* [DATA FOR THIS EXERCISE]
+-------+
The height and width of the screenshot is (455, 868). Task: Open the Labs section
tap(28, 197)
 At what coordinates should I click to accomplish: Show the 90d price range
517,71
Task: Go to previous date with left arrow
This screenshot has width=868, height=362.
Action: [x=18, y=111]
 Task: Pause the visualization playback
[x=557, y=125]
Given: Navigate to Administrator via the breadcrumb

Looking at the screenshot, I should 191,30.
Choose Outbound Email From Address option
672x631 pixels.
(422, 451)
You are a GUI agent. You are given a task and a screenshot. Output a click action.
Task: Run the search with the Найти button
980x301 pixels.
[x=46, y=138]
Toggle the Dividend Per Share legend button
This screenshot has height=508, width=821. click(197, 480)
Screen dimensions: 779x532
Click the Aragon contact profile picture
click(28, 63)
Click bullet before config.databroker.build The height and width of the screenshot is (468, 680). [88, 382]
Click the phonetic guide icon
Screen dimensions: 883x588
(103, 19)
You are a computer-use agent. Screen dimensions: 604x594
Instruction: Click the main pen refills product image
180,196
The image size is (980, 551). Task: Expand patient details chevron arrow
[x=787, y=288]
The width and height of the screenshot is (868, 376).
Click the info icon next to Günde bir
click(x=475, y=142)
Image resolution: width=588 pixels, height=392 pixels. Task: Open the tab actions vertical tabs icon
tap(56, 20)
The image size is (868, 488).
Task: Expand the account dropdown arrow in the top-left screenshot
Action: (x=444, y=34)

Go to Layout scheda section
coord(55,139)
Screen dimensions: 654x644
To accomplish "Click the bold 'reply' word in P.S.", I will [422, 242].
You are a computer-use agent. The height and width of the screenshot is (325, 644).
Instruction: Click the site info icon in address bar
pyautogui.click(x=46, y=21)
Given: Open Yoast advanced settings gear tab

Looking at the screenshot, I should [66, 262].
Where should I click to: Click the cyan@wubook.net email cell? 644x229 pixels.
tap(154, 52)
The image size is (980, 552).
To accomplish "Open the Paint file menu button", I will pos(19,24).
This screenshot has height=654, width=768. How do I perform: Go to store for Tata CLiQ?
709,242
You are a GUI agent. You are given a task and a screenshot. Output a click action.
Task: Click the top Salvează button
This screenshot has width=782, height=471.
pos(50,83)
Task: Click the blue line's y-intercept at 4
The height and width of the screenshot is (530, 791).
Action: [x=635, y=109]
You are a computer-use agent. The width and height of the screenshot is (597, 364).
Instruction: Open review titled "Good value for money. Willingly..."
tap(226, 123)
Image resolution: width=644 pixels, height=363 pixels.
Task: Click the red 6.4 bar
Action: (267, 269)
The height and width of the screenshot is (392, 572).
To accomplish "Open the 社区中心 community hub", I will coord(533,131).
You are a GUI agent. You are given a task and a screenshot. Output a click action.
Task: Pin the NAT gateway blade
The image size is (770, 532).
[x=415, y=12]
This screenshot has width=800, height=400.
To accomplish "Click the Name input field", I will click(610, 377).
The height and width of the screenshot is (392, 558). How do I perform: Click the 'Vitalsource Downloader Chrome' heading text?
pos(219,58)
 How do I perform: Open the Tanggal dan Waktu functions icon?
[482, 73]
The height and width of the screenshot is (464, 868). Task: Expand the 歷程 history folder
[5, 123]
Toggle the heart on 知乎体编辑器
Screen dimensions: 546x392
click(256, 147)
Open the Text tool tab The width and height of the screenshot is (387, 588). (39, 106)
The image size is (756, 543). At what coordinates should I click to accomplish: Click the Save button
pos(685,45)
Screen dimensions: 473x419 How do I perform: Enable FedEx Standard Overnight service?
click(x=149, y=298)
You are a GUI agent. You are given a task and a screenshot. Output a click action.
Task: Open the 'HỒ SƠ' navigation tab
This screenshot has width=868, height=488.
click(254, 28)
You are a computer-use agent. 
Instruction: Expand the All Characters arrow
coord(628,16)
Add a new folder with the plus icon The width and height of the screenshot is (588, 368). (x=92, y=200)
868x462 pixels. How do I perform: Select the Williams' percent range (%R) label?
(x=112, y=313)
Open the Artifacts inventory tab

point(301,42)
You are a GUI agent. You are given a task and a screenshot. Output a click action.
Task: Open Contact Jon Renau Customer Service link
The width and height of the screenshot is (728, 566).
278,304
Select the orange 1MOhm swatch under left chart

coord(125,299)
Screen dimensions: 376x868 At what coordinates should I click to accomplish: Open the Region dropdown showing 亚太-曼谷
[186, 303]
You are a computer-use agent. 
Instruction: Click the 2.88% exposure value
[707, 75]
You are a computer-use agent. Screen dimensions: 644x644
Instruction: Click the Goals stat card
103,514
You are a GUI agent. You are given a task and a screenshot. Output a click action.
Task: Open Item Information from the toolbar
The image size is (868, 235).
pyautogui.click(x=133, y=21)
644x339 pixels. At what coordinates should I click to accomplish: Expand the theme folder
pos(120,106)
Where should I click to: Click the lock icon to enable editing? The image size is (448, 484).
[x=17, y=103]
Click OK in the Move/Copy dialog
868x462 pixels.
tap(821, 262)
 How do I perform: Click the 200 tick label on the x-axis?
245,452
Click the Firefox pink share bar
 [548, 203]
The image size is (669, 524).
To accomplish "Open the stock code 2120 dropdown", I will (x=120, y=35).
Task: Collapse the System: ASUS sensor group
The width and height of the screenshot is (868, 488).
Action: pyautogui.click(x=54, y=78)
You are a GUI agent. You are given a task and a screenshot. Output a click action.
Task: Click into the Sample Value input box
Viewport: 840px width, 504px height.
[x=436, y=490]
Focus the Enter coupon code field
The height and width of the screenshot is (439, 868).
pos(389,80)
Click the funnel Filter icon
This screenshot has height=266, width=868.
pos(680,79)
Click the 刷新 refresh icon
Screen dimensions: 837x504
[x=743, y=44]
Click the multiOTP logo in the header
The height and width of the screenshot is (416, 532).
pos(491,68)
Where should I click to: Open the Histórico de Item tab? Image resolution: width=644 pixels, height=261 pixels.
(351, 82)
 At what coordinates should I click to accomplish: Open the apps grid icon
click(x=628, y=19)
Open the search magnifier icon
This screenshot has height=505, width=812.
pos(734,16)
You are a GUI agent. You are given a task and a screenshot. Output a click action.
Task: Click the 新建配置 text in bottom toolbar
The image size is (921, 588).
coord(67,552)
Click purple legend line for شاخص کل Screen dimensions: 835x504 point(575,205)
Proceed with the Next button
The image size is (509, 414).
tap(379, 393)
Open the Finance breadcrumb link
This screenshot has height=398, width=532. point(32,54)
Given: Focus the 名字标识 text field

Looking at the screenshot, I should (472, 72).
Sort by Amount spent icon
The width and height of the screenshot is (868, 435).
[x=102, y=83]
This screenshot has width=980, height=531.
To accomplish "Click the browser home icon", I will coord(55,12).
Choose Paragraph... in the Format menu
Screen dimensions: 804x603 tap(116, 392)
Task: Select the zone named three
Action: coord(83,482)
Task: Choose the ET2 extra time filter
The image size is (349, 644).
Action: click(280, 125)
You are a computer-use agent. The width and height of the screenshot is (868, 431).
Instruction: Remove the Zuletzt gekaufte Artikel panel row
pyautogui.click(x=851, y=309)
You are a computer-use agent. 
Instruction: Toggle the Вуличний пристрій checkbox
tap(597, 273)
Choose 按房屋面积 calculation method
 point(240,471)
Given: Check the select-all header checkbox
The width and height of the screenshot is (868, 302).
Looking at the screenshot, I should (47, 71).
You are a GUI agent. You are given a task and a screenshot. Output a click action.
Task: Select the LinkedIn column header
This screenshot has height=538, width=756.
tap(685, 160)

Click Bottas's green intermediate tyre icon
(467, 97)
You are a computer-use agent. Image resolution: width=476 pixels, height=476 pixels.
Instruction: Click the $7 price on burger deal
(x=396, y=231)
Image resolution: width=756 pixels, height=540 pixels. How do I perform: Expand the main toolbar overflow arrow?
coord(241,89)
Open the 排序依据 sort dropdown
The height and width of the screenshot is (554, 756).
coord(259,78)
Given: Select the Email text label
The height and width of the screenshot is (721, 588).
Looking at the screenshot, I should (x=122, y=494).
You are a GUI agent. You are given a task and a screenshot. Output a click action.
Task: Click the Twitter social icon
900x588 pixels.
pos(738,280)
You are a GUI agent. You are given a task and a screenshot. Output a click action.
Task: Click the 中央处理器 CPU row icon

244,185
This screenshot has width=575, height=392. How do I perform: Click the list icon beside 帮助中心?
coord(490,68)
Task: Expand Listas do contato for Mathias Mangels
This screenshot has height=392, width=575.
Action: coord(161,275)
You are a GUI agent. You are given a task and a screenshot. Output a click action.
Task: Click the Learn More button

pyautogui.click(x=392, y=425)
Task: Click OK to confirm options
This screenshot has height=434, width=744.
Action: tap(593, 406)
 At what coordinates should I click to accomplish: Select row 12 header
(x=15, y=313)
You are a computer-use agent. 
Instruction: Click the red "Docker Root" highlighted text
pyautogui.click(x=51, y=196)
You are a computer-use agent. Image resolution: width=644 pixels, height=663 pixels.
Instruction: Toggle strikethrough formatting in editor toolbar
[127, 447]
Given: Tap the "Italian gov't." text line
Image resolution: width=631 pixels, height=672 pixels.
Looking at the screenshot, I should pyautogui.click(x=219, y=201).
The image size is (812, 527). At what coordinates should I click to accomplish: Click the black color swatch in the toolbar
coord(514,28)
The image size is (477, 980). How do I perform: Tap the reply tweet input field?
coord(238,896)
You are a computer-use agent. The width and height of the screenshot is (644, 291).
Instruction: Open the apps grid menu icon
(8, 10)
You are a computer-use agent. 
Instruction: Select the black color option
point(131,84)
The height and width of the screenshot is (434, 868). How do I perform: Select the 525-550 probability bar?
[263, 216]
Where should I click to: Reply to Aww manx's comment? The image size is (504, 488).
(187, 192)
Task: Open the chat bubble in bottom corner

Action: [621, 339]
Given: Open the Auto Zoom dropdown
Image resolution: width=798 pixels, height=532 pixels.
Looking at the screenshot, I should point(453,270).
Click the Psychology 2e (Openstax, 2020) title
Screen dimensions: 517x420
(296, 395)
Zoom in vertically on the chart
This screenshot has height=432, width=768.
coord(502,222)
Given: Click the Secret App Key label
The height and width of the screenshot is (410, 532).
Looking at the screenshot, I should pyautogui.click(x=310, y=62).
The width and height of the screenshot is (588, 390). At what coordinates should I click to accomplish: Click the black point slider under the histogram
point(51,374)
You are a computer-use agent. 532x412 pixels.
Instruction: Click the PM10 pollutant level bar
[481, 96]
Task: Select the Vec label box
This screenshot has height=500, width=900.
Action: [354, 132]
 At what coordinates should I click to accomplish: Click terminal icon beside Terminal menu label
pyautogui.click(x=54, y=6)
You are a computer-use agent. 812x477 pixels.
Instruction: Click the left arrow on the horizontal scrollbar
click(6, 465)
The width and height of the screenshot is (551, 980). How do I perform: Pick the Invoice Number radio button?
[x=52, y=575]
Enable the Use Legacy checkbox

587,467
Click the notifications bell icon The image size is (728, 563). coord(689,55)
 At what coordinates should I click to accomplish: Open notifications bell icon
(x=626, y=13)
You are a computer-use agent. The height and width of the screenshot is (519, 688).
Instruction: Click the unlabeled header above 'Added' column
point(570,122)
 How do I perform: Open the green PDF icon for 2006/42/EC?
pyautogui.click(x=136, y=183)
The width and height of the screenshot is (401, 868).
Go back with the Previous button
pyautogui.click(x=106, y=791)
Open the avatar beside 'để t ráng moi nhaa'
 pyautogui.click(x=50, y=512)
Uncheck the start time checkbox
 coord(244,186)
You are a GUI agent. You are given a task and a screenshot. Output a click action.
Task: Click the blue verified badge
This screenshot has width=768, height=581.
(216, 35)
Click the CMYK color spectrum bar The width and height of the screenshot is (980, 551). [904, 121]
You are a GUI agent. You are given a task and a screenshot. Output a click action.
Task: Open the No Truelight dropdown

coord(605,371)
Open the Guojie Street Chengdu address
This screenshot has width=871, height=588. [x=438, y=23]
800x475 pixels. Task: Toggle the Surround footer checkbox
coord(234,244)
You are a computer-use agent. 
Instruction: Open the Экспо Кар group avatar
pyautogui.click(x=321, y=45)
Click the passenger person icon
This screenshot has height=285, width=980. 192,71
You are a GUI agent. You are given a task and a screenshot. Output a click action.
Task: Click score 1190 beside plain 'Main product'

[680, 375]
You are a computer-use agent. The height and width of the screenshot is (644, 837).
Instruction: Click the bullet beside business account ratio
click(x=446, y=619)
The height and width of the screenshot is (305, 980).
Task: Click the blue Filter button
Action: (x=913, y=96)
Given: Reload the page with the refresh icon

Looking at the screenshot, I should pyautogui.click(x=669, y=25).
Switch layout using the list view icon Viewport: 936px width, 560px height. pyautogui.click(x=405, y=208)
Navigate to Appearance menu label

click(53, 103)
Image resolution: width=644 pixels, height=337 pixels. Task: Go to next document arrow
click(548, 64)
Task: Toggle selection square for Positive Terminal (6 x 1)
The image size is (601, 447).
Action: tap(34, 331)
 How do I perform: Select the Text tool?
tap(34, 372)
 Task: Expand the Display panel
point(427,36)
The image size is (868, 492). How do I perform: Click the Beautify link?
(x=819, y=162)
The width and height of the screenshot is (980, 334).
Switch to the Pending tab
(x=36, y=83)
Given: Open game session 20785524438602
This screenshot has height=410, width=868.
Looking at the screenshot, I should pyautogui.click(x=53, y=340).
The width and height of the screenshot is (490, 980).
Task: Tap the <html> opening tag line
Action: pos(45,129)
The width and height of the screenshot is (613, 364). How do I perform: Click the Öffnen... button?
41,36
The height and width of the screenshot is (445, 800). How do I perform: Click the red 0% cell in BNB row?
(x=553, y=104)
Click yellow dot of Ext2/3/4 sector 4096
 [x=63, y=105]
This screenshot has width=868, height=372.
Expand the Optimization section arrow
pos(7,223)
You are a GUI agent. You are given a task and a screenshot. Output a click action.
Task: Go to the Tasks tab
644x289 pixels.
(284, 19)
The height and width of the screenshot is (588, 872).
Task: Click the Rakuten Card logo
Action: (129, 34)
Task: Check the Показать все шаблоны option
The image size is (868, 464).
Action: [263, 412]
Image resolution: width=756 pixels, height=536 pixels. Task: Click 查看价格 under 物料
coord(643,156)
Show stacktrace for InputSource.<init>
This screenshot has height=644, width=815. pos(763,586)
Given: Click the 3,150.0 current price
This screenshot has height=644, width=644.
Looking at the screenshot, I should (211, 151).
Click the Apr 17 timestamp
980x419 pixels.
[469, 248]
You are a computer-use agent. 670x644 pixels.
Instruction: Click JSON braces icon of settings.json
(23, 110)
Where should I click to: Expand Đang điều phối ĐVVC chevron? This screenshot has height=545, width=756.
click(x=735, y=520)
+-------+
* [EXERCISE DESCRIPTION] Using the material above, return every line that holds the string "Zoom".

* [COMPLETED TASK]
Given: Open the Auto Zoom dropdown
Zoom in vertically on the chart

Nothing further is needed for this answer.